Syngas production from chemical-looping steam methane reforming: The effect of channel geometry on BaCoO3/CeO2 monolithic oxygen carriers

Chemical-looping steam methane reforming (CL-SMR) is a promising technology to achieve the co-production of syngas and hydrogen. The performance of oxygen carriers in the partial oxidation of methane stage is crucial for the composition of syngas products. In this study, the performance of BaCoO 3 /CeO 2 monolithic oxygen carrier for syngas production was investigated. The result of characterizations suggested that the oxygen carriers maintain the ideal crystal structures, the macroporous layer of BaCoO 3 /CeO 2 adhered to monolith achieved a good energy supply and a high gas-solid contact area. To determine the reaction heat of partial oxidation of methane, the standard enthalpy of formation of BaCoO 3 was measured by DSC, the obtained value was −957.794 kJ/mol. Based on the experimental result, a kinetic model of partial oxidation of methane was established, the obtained value of A and Ea were 75.902 and 74.772 kJ/mol, respectively. The effect of geometry on reaction performance was investigated by numerical simulation. It suggested increasing number of channel faces could improve the uniformity of reaction, the uniform reaction along the channel was beneficial to control the extent of reaction.
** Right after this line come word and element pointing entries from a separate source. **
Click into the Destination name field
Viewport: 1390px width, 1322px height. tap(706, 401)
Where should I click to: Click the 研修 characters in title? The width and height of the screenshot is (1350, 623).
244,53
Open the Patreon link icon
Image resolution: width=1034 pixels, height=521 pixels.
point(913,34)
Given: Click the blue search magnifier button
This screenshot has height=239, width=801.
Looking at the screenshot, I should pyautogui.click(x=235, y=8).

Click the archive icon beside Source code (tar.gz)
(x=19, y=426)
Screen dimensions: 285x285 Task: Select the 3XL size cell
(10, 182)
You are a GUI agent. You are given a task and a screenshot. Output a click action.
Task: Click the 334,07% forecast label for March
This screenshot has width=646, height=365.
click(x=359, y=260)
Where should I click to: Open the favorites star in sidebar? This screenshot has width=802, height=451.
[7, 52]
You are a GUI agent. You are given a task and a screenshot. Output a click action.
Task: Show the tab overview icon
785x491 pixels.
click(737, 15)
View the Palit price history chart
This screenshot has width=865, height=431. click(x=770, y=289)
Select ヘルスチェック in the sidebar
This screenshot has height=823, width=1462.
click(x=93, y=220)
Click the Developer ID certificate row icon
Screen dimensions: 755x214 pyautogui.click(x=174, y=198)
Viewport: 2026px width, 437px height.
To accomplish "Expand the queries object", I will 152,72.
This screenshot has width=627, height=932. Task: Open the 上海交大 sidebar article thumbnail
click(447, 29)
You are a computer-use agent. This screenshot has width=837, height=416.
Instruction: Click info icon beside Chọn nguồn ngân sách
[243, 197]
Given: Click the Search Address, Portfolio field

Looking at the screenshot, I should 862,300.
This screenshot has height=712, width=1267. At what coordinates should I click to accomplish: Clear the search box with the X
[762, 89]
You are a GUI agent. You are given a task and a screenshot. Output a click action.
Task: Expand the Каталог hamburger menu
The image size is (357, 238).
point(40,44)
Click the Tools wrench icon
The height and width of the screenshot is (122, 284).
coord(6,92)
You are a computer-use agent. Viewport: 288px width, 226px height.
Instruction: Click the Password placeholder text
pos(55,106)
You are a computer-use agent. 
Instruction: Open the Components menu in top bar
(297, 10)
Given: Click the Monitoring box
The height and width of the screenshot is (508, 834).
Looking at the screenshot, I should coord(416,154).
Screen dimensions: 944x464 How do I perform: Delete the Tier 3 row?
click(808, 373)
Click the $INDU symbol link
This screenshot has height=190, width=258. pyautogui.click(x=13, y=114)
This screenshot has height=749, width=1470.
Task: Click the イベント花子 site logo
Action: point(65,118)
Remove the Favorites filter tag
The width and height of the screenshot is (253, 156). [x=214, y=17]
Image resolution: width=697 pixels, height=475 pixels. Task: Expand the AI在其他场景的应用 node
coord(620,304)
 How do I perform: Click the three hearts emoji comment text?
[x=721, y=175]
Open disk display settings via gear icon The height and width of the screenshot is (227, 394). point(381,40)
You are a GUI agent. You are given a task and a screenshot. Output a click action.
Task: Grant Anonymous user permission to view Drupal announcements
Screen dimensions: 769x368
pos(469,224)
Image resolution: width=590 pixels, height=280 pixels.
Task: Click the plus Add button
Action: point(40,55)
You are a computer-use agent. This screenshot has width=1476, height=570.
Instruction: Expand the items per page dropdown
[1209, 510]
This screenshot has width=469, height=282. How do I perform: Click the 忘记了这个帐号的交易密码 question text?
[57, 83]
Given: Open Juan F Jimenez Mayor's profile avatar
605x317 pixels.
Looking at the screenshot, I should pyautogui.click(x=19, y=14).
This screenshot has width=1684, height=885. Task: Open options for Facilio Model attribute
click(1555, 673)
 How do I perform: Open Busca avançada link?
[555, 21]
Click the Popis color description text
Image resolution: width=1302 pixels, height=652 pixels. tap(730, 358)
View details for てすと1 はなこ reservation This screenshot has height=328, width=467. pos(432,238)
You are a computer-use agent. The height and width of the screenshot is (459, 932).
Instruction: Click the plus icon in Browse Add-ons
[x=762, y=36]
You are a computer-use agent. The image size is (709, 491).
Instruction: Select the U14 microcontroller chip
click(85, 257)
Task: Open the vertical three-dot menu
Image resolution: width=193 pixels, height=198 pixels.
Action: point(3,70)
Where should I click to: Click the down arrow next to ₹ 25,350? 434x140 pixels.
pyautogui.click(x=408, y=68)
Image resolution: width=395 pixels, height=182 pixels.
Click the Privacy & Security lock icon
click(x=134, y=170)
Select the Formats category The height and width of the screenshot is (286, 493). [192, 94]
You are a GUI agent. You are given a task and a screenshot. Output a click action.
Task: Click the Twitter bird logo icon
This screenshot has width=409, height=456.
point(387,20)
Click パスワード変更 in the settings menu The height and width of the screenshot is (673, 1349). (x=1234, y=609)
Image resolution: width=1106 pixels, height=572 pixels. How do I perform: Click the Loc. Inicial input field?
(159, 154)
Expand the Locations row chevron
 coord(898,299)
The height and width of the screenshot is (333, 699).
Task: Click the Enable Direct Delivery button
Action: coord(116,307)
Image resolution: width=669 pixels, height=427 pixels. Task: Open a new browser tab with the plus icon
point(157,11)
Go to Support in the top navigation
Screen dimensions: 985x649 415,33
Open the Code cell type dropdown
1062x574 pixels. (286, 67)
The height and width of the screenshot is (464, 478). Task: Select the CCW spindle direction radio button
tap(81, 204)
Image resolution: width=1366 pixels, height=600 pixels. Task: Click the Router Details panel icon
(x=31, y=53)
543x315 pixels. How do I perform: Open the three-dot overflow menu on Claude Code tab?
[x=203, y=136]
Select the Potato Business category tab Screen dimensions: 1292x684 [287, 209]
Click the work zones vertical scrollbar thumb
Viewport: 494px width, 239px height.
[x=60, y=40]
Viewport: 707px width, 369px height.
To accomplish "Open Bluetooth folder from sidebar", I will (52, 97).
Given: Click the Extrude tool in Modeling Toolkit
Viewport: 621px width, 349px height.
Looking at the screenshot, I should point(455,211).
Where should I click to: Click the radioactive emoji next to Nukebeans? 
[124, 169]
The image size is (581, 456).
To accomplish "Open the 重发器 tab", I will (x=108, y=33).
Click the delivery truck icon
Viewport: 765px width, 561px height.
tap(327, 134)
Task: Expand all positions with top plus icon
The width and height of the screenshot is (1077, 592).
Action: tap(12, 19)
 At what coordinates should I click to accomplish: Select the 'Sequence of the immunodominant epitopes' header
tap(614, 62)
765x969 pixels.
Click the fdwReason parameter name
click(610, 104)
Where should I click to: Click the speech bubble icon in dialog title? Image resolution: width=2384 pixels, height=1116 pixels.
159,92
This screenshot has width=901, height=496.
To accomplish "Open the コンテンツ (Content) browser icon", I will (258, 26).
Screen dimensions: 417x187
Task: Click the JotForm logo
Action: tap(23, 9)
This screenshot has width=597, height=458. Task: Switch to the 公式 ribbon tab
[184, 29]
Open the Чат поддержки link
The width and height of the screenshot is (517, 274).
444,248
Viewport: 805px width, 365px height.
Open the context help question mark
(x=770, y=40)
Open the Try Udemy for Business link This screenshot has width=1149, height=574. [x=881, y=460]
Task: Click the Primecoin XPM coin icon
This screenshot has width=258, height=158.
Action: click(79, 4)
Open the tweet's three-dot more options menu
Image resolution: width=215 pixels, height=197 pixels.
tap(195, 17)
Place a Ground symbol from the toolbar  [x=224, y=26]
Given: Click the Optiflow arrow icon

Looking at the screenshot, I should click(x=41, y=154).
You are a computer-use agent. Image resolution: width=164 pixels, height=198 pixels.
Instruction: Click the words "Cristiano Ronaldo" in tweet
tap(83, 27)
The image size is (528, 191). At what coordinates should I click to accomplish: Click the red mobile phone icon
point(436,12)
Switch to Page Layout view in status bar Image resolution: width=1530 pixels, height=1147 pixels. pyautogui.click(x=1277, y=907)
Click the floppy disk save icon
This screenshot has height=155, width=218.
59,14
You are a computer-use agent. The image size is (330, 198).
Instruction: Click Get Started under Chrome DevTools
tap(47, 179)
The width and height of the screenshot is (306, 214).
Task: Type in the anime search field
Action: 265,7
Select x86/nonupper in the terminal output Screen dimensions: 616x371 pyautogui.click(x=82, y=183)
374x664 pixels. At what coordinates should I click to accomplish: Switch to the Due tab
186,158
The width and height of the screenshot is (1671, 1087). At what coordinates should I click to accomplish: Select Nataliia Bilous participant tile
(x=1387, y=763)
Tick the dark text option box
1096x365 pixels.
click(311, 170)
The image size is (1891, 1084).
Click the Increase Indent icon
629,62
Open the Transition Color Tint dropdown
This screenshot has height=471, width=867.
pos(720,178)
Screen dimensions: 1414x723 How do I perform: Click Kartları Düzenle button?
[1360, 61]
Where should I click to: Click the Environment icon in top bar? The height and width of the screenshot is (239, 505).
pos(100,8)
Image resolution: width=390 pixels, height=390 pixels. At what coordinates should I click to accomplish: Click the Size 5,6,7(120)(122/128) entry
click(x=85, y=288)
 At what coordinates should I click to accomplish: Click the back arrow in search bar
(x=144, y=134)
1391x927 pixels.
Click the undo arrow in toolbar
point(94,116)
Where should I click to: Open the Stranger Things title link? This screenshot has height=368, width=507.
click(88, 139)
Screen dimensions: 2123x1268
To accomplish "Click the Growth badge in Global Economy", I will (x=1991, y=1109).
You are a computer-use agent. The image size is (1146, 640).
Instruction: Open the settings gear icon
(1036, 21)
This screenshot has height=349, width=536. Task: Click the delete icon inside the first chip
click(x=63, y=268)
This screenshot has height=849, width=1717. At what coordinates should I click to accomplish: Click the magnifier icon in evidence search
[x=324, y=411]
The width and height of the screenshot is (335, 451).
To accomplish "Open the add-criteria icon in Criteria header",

Monolithic oxygen carriers need a proper geometry design to find a compromise between the heat storage for temperature control and reaction surface area. • Monolithic BaCoO 3 /CeO 2 oxygen carrier achieved a good reactivity. • The standard enthalpy of formation of BaCoO 3 was measured by DSC analysis. • An unsteady state CFD model was developed for syngas production in CL-SMR. • There is a compromise between temperature control and surface reaction.